* [WHAT IS NEEDED] From the entries below, extract every line that includes the word "computer".

Saved entries

···

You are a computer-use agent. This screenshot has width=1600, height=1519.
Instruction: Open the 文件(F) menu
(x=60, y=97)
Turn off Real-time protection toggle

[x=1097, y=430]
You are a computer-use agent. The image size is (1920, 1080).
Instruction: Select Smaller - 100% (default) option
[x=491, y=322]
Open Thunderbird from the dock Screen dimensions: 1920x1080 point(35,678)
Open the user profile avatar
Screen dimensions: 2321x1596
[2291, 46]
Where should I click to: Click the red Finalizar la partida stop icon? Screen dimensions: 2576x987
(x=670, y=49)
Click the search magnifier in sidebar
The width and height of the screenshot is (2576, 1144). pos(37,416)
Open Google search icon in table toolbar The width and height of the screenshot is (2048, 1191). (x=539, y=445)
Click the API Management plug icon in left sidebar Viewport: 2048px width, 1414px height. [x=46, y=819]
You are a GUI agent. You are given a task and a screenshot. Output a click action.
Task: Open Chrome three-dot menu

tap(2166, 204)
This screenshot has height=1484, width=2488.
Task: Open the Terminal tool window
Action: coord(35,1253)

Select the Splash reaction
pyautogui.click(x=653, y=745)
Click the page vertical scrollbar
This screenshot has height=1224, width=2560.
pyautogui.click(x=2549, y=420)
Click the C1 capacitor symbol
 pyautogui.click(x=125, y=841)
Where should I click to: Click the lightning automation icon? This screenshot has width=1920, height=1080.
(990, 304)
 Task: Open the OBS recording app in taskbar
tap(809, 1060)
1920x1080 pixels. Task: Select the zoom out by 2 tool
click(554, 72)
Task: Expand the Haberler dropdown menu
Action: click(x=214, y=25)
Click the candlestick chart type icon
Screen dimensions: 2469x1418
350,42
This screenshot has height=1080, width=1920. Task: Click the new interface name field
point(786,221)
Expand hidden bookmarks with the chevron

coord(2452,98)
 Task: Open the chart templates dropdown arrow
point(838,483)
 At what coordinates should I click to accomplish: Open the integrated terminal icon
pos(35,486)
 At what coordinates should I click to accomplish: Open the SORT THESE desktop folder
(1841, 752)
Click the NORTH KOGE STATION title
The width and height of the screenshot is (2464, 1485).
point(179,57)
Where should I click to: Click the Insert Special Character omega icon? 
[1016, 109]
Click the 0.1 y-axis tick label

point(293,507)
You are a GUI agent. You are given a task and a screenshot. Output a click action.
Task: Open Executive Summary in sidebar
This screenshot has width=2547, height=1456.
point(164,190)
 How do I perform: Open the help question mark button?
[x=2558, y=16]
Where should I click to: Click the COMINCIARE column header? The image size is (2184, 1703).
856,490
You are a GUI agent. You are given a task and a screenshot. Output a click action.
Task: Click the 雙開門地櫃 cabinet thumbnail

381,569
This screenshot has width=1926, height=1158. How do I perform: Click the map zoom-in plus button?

···

* [THE ANSWER]
You are a computer-use agent. This screenshot has width=1600, height=1519.
You are a computer-use agent. The image size is (1920, 1080).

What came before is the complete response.